Treasury stock resolution
The board of directors passed a resolution to put forward a motion to the stockholders’ meeting to renew the authorization for the purchase and disposition of treasury stock. This authorization would allow the company to purchase treasury stock on the market, for a period of 18 months from the resolution passed by the stockholders’ meeting, up to a maximum of 38 million ordinary and/or preferred and/or savings stock for a maximum disbursement of € 450 million, at a price of not less or not more than 10% of the reference price recorded by the stock in the stock market trading session of the day prior to each single purchase transaction. The authorization request to purchase treasury stock is considered opportune, among other things, for purposes of efficient capital management as well as from an investment standpoint and also for any equity-based compensation plans and carrying out stock exchanges, if any.

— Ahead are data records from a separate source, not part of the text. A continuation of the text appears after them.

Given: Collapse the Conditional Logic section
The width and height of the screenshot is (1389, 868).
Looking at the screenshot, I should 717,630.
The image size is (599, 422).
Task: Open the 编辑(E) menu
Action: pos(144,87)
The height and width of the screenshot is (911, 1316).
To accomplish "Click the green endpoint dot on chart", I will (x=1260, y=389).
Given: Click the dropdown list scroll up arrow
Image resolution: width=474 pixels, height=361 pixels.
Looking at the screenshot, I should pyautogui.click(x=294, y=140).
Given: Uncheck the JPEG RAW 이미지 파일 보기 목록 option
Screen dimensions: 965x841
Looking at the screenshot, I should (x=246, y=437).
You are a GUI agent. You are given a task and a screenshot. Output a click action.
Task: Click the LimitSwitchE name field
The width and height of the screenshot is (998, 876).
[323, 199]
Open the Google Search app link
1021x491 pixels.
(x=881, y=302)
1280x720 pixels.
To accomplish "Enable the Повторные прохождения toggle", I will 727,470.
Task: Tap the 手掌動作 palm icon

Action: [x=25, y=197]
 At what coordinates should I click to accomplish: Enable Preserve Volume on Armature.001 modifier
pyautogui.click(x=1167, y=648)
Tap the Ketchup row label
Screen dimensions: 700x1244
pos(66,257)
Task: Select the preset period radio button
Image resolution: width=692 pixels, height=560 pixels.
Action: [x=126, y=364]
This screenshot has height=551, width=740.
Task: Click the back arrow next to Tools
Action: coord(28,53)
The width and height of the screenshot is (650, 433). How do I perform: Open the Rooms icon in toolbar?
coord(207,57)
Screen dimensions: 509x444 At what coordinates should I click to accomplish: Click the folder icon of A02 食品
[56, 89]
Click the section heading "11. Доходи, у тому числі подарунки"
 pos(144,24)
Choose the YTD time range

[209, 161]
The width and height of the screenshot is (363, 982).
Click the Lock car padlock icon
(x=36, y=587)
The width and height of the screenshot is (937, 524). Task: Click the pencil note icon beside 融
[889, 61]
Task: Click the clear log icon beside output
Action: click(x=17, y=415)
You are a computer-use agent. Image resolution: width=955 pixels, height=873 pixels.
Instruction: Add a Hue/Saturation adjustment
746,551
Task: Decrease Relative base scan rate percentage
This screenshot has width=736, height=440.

As established by existing regulations, the EXOR 2006-2011 bonds of nominal value € 200 million will mature in June 2011.
For the year 2010, EXOR S.p.A. expects to report a profit.
On the consolidated level, the year 2010 should show an improvement in the economic results which, however, will largely depend on the performance of the principal investment holdings.
Change of calendar
The Board of Directors called to approve the interim results at March 31, 2010, originally expected on May 13, 2010, will be held on May 11, 2010.
The manager responsible for the preparation of the corporate financial reports, Aldo Mazzia, attests, pursuant to paragraph 2, article 154-bis of the Consolidated Law on Finance, that the accounting information contained in this press release corresponds to the accounts, books and records.